Microsoft issues out-of-cycle fix for critical Windows RPC fault
If the Vista kernel can't be spoofed, it appears some of its key Internet Protocol kernel drivers can be. An IBM security division discovered the problem, and this morning, Microsoft issued what it hopes will be a fix.
A division of IBM involved with security research is being credited for having discovered a seriously exploitable vulnerability in both Windows XP and Windows Vista. The subject this time around deals with two critical components used by the TCP/IP stack: Internet Group Management Protocol (IGMP) and Multicast Listener Discovery (MLD) for IPv6, the latter applying only to Vista.

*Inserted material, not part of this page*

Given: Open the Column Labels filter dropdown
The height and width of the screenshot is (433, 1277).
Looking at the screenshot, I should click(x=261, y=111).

Neither of these components have been immune to vulnerabilities in the past, though the implication from both IBM and Microsoft today was that this particular exploit, discovered by ISS last August, may in fact be somewhat novel in its approach.

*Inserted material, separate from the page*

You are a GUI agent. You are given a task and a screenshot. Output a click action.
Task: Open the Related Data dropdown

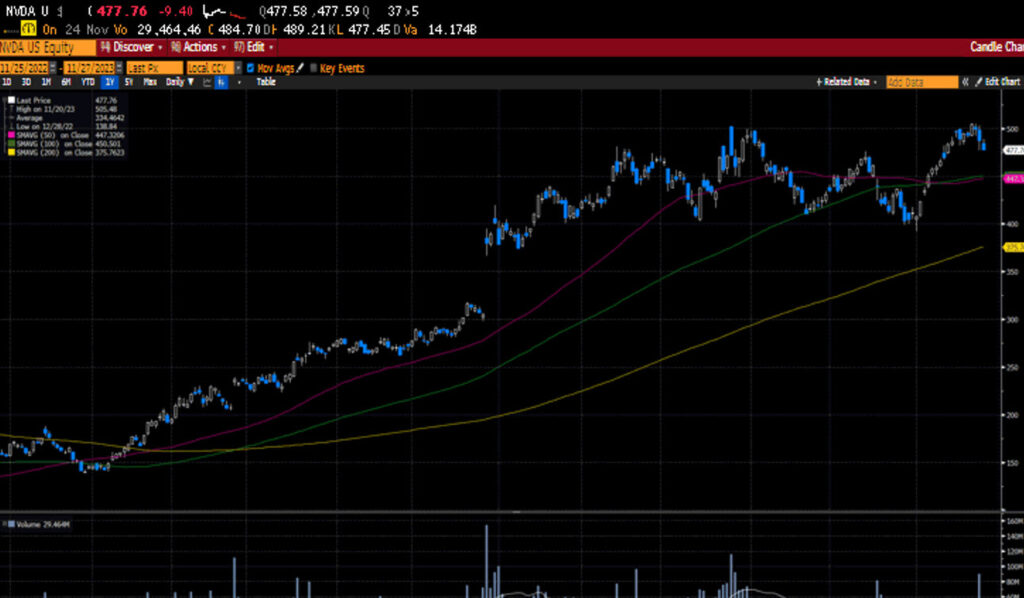pos(846,82)
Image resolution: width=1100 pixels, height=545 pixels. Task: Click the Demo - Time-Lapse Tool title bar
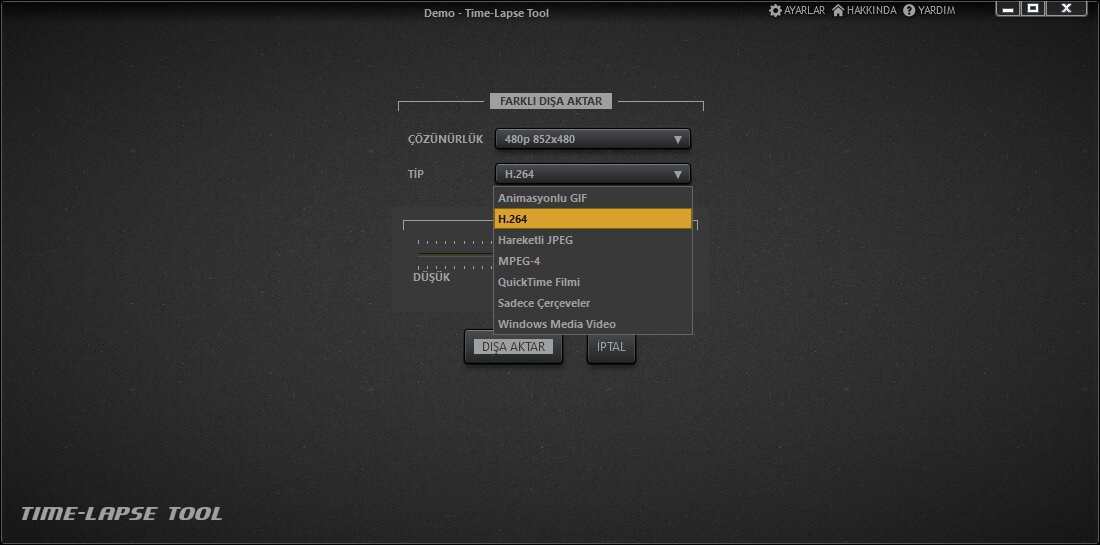pos(486,13)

The basic concept is not new, though: Intentionally malformed packets for Source Specific Multicasting for MLD, or similarly malformed packets for IGMP, can trigger the TCP/IP kernel driver to execute arbitrary code. As if to drum the issue home, an ISS advisory stated that theoretically such arbitrary code could come in from the outside, and could potentially be one of the many variants of the dreaded Storm Worm.
Just the mention of that sends shivers through the security community, which is why some security engineering firms today issued press releases saying their products already protect against this vulnerability because they can detect the Storm Worm. Such is likely not the case.

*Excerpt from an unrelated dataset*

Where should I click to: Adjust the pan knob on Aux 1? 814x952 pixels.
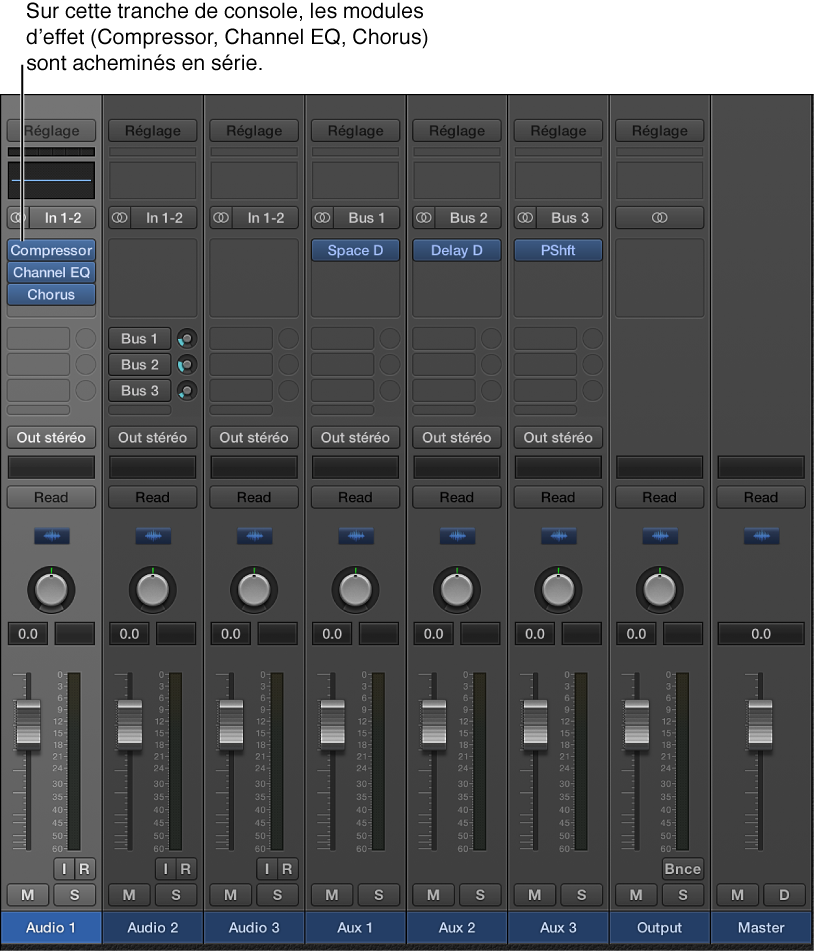[355, 589]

"An attacker does not need to invoke any kind of user interaction to exploit this vulnerability," reads an ISS bulletin updated this morning. "The lack of user interaction, widespread availability of the protocols, and the possibility of complete compromise of targeted systems means that administrators should treat this vulnerability as highly critical."
Microsoft's security update for both vulnerabilities was posted this morning to TechNet.